Tuesday
Jun252013

Goodbye, Miami

Seventeen things I underlined in Jeff Goodell's distressing piece in the current Rolling Stone:

1. ... Miami embodies the central technological myth of our time – that nature can not only be tamed but made irrelevant.

2. ... "a citadel of fantastical consumption."

3. ... the unavoidable truth is that sea levels are rising and Miami is on its way to becoming an American Atlantis.

4. "Miami, as we know it today, is doomed," says Harold Wanless, the chairman of the department of geological sciences at the University of Miami. "It's not a question of if. It's a question of when."

5. ... South Florida is uniquely screwed ...

6. The Organization for Economic Co-operation and Development lists Miami as the number-one most vulnerable city worldwide in terms of property damage, with more than $416 billion in assets at risk to storm-related flooding and sea-level rise.

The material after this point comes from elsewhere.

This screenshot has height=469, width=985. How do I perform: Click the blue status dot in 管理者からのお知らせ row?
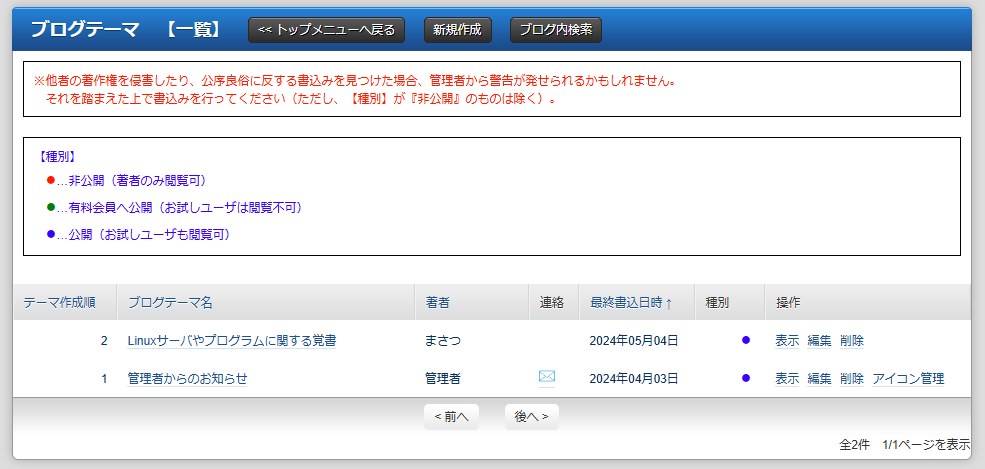(x=746, y=378)
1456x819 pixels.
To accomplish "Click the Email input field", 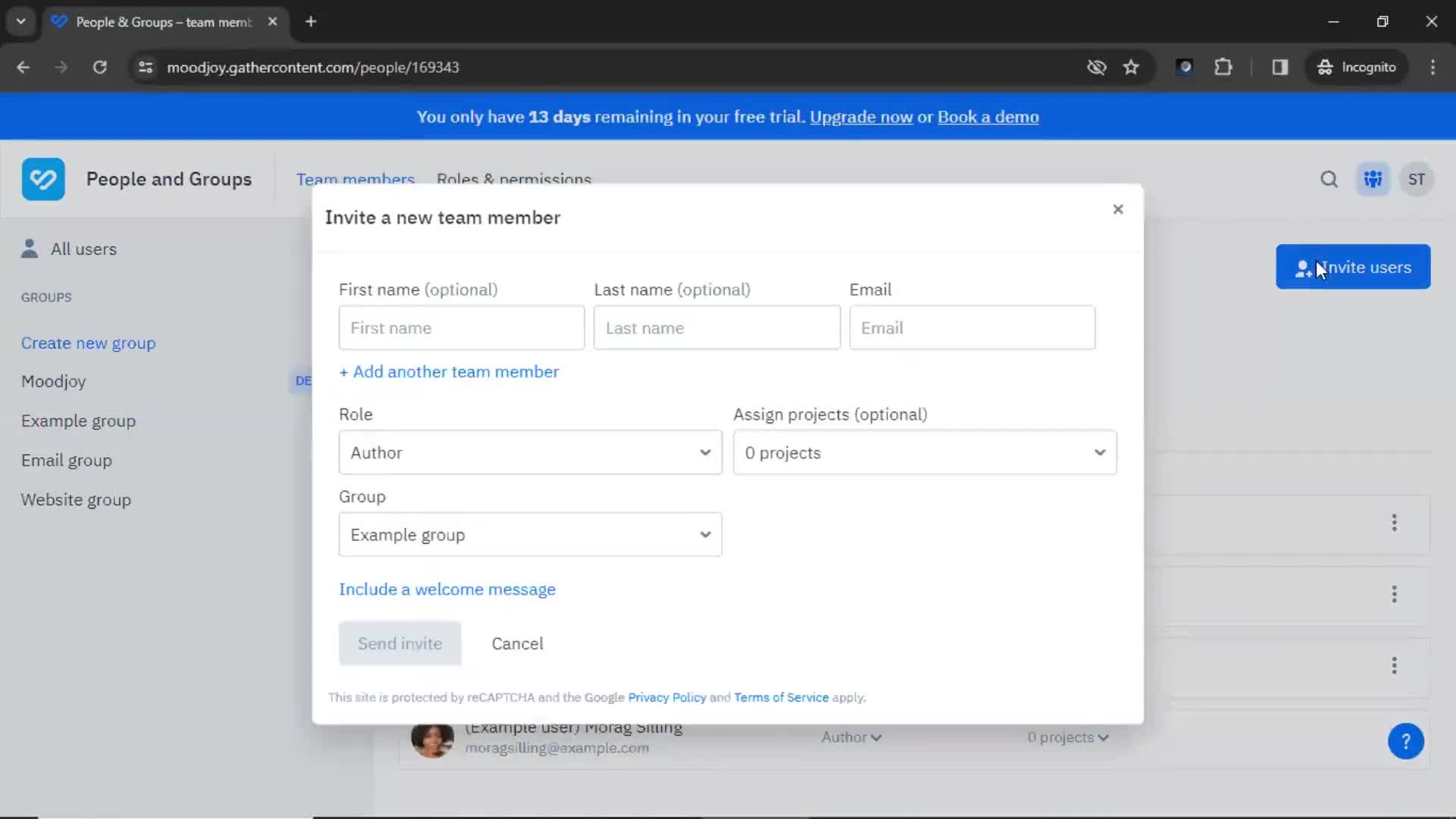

7. With just three feet of sea-level rise, more than a third of southern Florida will vanish; at six feet, more than half will be gone; if the seas rise 12 feet, South Florida will be little more than an isolated archipelago surrounded by abandoned buildings and crumbling overpasses. And the waters won't just come in from the east – because the region is so flat, rising seas will come in nearly as fast from the west too, through the Everglades.

8. "Imagine Swiss cheese, and you'll have a pretty good idea what the rock under southern Florida looks like."

9. "I mentioned sea-level rise, and I was treated to a 15-minute lecture on Genesis by one of the commissioners. He said, 'God destroyed the Earth with water the first time, and he promised he wouldn't do it again. So all of you who are pushing fears about sea-level rise, go back and read the Bible.'"

10. "If you live in South Florida and you're not building a boat, you're not facing reality."

11."New Orleans looks a lot like the Netherlands – it is below sea level, with a big dike around it," says Piet Dircke, program director for water management at ARCADIS in the Netherlands. "If you don't pump it out, the city drowns. It's a big bathtub. We know how to do that. Miami is different. It is also a low-­lying city but far more complicated because of issues about water quality, the porousness of the limestone the city sits on, as well as water coming in from the west, through the Everglades."

12. Miami is the most connected city in America, a place where the entire economy is geared toward the next big banking deal, real-estate deal, drug deal. As Wayne Pathman, a land-use attorney in Miami, put it to me, "The biggest question for the future of Miami is how investors will react when they understand the risks of sea-level rise."

13. ... Stiltsville ...

14. "How do you build a floating city in this kind of environment?"

15. ... the city of Miami may well have time to transform itself into a modern Venice. But more likely, the ocean will seep slowly into the city, higher and higher every year, until a big storm comes along and devastates the place and people begin to question the wisdom of living in a world that is slowly drowning. The potential for chaos is self-evident as Miami becomes a place people flee from rather than flock toward. Liberty City, a black community downtown, is one of the poorest neighborhoods in Miami. It also happens to be on some of the highest ground.

16. Americans will also have to face up to the fact that Everglades National Park, home to one of the most remarkable ecosystems in the world, is a goner. More than half the park will be inundated with just three feet of sea-level rise, and the rest of it will vanish shortly thereafter. "We are going to have to change the name to Everglades National Marine Sanctuary," one scientist told me.

17. "The unpleasant truth is that it will be all too easy for the rest of the nation to just let South Florida go."